* **THE PROBLEM**: The whole listing is to be restated, character for character.

---*---

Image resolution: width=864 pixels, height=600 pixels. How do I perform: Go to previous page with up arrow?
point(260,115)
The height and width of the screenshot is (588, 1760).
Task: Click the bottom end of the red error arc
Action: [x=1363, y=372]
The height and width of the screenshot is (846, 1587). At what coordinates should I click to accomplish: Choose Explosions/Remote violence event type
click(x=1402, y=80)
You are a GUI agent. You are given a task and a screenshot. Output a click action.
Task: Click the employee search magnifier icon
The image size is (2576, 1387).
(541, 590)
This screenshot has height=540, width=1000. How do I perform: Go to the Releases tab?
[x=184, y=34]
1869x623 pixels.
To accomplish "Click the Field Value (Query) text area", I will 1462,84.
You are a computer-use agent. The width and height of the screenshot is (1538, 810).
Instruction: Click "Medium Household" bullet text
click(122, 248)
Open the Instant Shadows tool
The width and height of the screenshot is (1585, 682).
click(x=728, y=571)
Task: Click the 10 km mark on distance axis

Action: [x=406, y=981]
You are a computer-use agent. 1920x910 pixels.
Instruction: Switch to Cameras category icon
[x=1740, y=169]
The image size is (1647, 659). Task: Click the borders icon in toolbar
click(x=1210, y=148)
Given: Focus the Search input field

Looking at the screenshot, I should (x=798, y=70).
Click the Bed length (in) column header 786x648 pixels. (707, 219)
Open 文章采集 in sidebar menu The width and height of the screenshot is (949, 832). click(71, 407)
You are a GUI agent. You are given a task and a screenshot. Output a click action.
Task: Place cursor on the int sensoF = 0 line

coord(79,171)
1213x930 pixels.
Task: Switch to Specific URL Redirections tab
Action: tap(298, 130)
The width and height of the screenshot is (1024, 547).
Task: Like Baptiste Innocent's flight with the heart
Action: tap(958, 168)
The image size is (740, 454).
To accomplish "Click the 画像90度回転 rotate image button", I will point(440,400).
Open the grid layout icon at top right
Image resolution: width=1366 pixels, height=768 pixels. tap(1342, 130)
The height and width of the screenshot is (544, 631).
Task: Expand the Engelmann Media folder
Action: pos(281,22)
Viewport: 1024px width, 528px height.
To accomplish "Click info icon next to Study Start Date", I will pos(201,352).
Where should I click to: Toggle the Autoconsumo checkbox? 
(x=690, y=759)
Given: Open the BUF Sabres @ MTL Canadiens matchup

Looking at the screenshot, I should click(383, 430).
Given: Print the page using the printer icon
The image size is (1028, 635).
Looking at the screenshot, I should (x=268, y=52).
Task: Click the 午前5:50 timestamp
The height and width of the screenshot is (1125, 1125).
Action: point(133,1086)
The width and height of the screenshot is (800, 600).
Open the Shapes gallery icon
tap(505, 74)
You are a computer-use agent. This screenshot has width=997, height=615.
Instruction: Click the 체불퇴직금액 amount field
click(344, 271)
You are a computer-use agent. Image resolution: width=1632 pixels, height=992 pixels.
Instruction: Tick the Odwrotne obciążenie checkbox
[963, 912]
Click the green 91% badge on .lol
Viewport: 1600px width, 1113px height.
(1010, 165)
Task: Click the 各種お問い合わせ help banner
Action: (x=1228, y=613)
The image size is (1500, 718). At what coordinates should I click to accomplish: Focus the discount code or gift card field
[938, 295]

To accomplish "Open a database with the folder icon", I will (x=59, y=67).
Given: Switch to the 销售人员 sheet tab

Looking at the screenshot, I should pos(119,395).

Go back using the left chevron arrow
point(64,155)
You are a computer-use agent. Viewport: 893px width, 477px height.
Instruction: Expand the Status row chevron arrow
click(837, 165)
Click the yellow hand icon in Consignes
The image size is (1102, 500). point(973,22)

---*---

* **REPLY TO THE EXERCISE**:
Image resolution: width=864 pixels, height=600 pixels. How do I perform: Go to previous page with up arrow?
point(260,115)
The height and width of the screenshot is (588, 1760).
Task: Click the bottom end of the red error arc
Action: [x=1363, y=372]
The height and width of the screenshot is (846, 1587). At what coordinates should I click to accomplish: Choose Explosions/Remote violence event type
click(x=1402, y=80)
You are a GUI agent. You are given a task and a screenshot. Output a click action.
Task: Click the employee search magnifier icon
The image size is (2576, 1387).
(541, 590)
This screenshot has height=540, width=1000. How do I perform: Go to the Releases tab?
[x=184, y=34]
1869x623 pixels.
To accomplish "Click the Field Value (Query) text area", I will 1462,84.
You are a computer-use agent. The width and height of the screenshot is (1538, 810).
Instruction: Click "Medium Household" bullet text
click(122, 248)
Open the Instant Shadows tool
The width and height of the screenshot is (1585, 682).
click(x=728, y=571)
Task: Click the 10 km mark on distance axis

Action: [x=406, y=981]
You are a computer-use agent. 1920x910 pixels.
Instruction: Switch to Cameras category icon
[x=1740, y=169]
The image size is (1647, 659). Task: Click the borders icon in toolbar
click(x=1210, y=148)
Given: Focus the Search input field

Looking at the screenshot, I should (x=798, y=70).
Click the Bed length (in) column header 786x648 pixels. (707, 219)
Open 文章采集 in sidebar menu The width and height of the screenshot is (949, 832). click(71, 407)
You are a GUI agent. You are given a task and a screenshot. Output a click action.
Task: Place cursor on the int sensoF = 0 line

coord(79,171)
1213x930 pixels.
Task: Switch to Specific URL Redirections tab
Action: tap(298, 130)
The width and height of the screenshot is (1024, 547).
Task: Like Baptiste Innocent's flight with the heart
Action: tap(958, 168)
The image size is (740, 454).
To accomplish "Click the 画像90度回転 rotate image button", I will point(440,400).
Open the grid layout icon at top right
Image resolution: width=1366 pixels, height=768 pixels. tap(1342, 130)
The height and width of the screenshot is (544, 631).
Task: Expand the Engelmann Media folder
Action: pos(281,22)
Viewport: 1024px width, 528px height.
To accomplish "Click info icon next to Study Start Date", I will pos(201,352).
Where should I click to: Toggle the Autoconsumo checkbox? 
(x=690, y=759)
Given: Open the BUF Sabres @ MTL Canadiens matchup

Looking at the screenshot, I should click(383, 430).
Given: Print the page using the printer icon
The image size is (1028, 635).
Looking at the screenshot, I should (x=268, y=52).
Task: Click the 午前5:50 timestamp
The height and width of the screenshot is (1125, 1125).
Action: point(133,1086)
The width and height of the screenshot is (800, 600).
Open the Shapes gallery icon
tap(505, 74)
You are a computer-use agent. This screenshot has width=997, height=615.
Instruction: Click the 체불퇴직금액 amount field
click(344, 271)
You are a computer-use agent. Image resolution: width=1632 pixels, height=992 pixels.
Instruction: Tick the Odwrotne obciążenie checkbox
[963, 912]
Click the green 91% badge on .lol
Viewport: 1600px width, 1113px height.
(1010, 165)
Task: Click the 各種お問い合わせ help banner
Action: (x=1228, y=613)
The image size is (1500, 718). At what coordinates should I click to accomplish: Focus the discount code or gift card field
[938, 295]

To accomplish "Open a database with the folder icon", I will (x=59, y=67).
Given: Switch to the 销售人员 sheet tab

Looking at the screenshot, I should pos(119,395).

Go back using the left chevron arrow
point(64,155)
You are a computer-use agent. Viewport: 893px width, 477px height.
Instruction: Expand the Status row chevron arrow
click(837, 165)
Click the yellow hand icon in Consignes
The image size is (1102, 500). point(973,22)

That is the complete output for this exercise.